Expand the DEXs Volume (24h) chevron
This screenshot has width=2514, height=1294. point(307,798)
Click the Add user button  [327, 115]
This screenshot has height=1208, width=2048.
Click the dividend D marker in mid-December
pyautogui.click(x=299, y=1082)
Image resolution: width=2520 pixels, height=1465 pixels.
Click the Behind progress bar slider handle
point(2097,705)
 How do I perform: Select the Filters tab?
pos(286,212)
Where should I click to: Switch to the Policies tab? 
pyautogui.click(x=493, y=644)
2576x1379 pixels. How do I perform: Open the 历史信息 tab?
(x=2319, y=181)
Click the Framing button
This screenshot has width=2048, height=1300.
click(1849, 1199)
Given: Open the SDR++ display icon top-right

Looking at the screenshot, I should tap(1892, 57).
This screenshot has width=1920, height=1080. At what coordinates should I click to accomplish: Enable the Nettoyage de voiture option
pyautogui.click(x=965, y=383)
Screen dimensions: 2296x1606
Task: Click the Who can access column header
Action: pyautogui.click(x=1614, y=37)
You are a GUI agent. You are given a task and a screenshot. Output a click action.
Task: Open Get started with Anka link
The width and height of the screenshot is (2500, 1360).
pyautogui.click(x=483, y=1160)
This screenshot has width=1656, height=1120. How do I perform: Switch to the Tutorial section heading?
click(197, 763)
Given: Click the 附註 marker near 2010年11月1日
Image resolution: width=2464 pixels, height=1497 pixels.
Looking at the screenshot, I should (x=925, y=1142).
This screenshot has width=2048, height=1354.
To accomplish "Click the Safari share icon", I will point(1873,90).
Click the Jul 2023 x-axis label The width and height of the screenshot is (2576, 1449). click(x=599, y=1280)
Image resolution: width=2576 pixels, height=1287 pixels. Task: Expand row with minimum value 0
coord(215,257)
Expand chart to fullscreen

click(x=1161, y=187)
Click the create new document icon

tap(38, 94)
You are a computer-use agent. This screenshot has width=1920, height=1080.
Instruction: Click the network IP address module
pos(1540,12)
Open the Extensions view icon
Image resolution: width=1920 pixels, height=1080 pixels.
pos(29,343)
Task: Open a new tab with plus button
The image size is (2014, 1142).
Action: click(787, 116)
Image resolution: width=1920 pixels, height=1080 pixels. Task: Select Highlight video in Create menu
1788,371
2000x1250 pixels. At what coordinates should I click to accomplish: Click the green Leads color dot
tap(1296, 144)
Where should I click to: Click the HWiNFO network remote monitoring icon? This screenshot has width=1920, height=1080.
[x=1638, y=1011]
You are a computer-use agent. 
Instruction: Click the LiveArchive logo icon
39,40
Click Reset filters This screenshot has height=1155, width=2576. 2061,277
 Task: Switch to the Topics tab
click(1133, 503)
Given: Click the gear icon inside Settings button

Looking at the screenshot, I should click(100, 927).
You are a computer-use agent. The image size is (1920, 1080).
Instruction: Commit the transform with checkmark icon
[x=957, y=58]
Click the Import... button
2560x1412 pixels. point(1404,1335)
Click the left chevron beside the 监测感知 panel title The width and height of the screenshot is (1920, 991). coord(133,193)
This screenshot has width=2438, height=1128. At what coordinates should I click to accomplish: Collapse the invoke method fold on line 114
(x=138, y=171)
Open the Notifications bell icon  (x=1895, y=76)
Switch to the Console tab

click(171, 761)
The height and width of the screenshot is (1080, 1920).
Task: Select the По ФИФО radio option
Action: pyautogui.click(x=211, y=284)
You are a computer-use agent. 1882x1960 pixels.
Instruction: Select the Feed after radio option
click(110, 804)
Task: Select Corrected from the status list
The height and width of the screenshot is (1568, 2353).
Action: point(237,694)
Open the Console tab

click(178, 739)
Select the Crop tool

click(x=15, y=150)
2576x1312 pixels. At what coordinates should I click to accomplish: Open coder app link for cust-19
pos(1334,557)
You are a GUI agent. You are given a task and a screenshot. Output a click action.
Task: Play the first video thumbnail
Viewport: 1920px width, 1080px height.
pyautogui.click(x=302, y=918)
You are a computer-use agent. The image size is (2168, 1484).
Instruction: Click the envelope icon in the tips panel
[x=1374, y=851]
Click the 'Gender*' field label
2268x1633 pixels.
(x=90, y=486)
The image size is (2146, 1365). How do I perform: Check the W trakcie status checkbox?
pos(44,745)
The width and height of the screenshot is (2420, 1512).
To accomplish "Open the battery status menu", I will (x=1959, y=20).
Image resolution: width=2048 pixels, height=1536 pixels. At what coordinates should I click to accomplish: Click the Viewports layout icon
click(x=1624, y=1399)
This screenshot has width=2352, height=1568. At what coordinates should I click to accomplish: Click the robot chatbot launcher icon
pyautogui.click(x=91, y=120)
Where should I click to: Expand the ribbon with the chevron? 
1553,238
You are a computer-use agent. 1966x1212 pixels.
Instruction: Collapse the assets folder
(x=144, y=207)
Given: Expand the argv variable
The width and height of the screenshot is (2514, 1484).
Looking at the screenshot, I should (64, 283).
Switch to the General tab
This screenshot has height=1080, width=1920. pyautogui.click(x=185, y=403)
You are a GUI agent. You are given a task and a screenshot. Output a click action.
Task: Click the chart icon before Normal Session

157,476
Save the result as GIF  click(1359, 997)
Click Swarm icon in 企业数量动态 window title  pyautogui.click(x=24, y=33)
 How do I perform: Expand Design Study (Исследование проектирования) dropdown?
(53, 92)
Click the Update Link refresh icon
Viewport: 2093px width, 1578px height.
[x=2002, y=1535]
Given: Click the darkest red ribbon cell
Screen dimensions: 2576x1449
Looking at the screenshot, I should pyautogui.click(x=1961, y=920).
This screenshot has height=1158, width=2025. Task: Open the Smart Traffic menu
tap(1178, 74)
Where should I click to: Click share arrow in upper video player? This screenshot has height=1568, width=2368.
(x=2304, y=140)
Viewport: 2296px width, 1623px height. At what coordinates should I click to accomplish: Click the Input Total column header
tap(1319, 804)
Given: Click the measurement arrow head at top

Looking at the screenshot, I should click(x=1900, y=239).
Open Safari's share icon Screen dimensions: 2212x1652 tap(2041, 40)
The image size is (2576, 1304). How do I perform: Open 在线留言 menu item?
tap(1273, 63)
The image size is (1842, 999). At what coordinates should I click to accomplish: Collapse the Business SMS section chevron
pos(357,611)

## ACTIVITY
Retype the listing exactly. Leave nothing out.

## SOLUTION TO THE PROBLEM
Expand the DEXs Volume (24h) chevron
This screenshot has width=2514, height=1294. point(307,798)
Click the Add user button  [327, 115]
This screenshot has height=1208, width=2048.
Click the dividend D marker in mid-December
pyautogui.click(x=299, y=1082)
Image resolution: width=2520 pixels, height=1465 pixels.
Click the Behind progress bar slider handle
point(2097,705)
 How do I perform: Select the Filters tab?
pos(286,212)
Where should I click to: Switch to the Policies tab? 
pyautogui.click(x=493, y=644)
2576x1379 pixels. How do I perform: Open the 历史信息 tab?
(x=2319, y=181)
Click the Framing button
This screenshot has width=2048, height=1300.
click(1849, 1199)
Given: Open the SDR++ display icon top-right

Looking at the screenshot, I should tap(1892, 57).
This screenshot has width=1920, height=1080. At what coordinates should I click to accomplish: Enable the Nettoyage de voiture option
pyautogui.click(x=965, y=383)
Screen dimensions: 2296x1606
Task: Click the Who can access column header
Action: pyautogui.click(x=1614, y=37)
You are a GUI agent. You are given a task and a screenshot. Output a click action.
Task: Open Get started with Anka link
The width and height of the screenshot is (2500, 1360).
pyautogui.click(x=483, y=1160)
This screenshot has width=1656, height=1120. How do I perform: Switch to the Tutorial section heading?
click(197, 763)
Given: Click the 附註 marker near 2010年11月1日
Image resolution: width=2464 pixels, height=1497 pixels.
Looking at the screenshot, I should (x=925, y=1142).
This screenshot has width=2048, height=1354.
To accomplish "Click the Safari share icon", I will point(1873,90).
Click the Jul 2023 x-axis label The width and height of the screenshot is (2576, 1449). click(x=599, y=1280)
Image resolution: width=2576 pixels, height=1287 pixels. Task: Expand row with minimum value 0
coord(215,257)
Expand chart to fullscreen

click(x=1161, y=187)
Click the create new document icon

tap(38, 94)
You are a computer-use agent. This screenshot has width=1920, height=1080.
Instruction: Click the network IP address module
pos(1540,12)
Open the Extensions view icon
Image resolution: width=1920 pixels, height=1080 pixels.
pos(29,343)
Task: Open a new tab with plus button
The image size is (2014, 1142).
Action: click(787, 116)
Image resolution: width=1920 pixels, height=1080 pixels. Task: Select Highlight video in Create menu
1788,371
2000x1250 pixels. At what coordinates should I click to accomplish: Click the green Leads color dot
tap(1296, 144)
Where should I click to: Click the HWiNFO network remote monitoring icon? This screenshot has width=1920, height=1080.
[x=1638, y=1011]
You are a computer-use agent. 
Instruction: Click the LiveArchive logo icon
39,40
Click Reset filters This screenshot has height=1155, width=2576. 2061,277
 Task: Switch to the Topics tab
click(1133, 503)
Given: Click the gear icon inside Settings button

Looking at the screenshot, I should click(100, 927).
You are a computer-use agent. The image size is (1920, 1080).
Instruction: Commit the transform with checkmark icon
[x=957, y=58]
Click the Import... button
2560x1412 pixels. point(1404,1335)
Click the left chevron beside the 监测感知 panel title The width and height of the screenshot is (1920, 991). coord(133,193)
This screenshot has width=2438, height=1128. At what coordinates should I click to accomplish: Collapse the invoke method fold on line 114
(x=138, y=171)
Open the Notifications bell icon  (x=1895, y=76)
Switch to the Console tab

click(171, 761)
The height and width of the screenshot is (1080, 1920).
Task: Select the По ФИФО radio option
Action: pyautogui.click(x=211, y=284)
You are a computer-use agent. 1882x1960 pixels.
Instruction: Select the Feed after radio option
click(110, 804)
Task: Select Corrected from the status list
The height and width of the screenshot is (1568, 2353).
Action: point(237,694)
Open the Console tab

click(178, 739)
Select the Crop tool

click(x=15, y=150)
2576x1312 pixels. At what coordinates should I click to accomplish: Open coder app link for cust-19
pos(1334,557)
You are a GUI agent. You are given a task and a screenshot. Output a click action.
Task: Play the first video thumbnail
Viewport: 1920px width, 1080px height.
pyautogui.click(x=302, y=918)
You are a computer-use agent. The image size is (2168, 1484).
Instruction: Click the envelope icon in the tips panel
[x=1374, y=851]
Click the 'Gender*' field label
2268x1633 pixels.
(x=90, y=486)
The image size is (2146, 1365). How do I perform: Check the W trakcie status checkbox?
pos(44,745)
The width and height of the screenshot is (2420, 1512).
To accomplish "Open the battery status menu", I will (x=1959, y=20).
Image resolution: width=2048 pixels, height=1536 pixels. At what coordinates should I click to accomplish: Click the Viewports layout icon
click(x=1624, y=1399)
This screenshot has width=2352, height=1568. At what coordinates should I click to accomplish: Click the robot chatbot launcher icon
pyautogui.click(x=91, y=120)
Where should I click to: Expand the ribbon with the chevron? 
1553,238
You are a computer-use agent. 1966x1212 pixels.
Instruction: Collapse the assets folder
(x=144, y=207)
Given: Expand the argv variable
The width and height of the screenshot is (2514, 1484).
Looking at the screenshot, I should (64, 283).
Switch to the General tab
This screenshot has height=1080, width=1920. pyautogui.click(x=185, y=403)
You are a GUI agent. You are given a task and a screenshot. Output a click action.
Task: Click the chart icon before Normal Session

157,476
Save the result as GIF  click(1359, 997)
Click Swarm icon in 企业数量动态 window title  pyautogui.click(x=24, y=33)
 How do I perform: Expand Design Study (Исследование проектирования) dropdown?
(53, 92)
Click the Update Link refresh icon
Viewport: 2093px width, 1578px height.
[x=2002, y=1535]
Given: Click the darkest red ribbon cell
Screen dimensions: 2576x1449
Looking at the screenshot, I should pyautogui.click(x=1961, y=920).
This screenshot has height=1158, width=2025. Task: Open the Smart Traffic menu
tap(1178, 74)
Where should I click to: Click share arrow in upper video player? This screenshot has height=1568, width=2368.
(x=2304, y=140)
Viewport: 2296px width, 1623px height. At what coordinates should I click to accomplish: Click the Input Total column header
tap(1319, 804)
Given: Click the measurement arrow head at top

Looking at the screenshot, I should click(x=1900, y=239).
Open Safari's share icon Screen dimensions: 2212x1652 tap(2041, 40)
The image size is (2576, 1304). How do I perform: Open 在线留言 menu item?
tap(1273, 63)
The image size is (1842, 999). At what coordinates should I click to accomplish: Collapse the Business SMS section chevron
pos(357,611)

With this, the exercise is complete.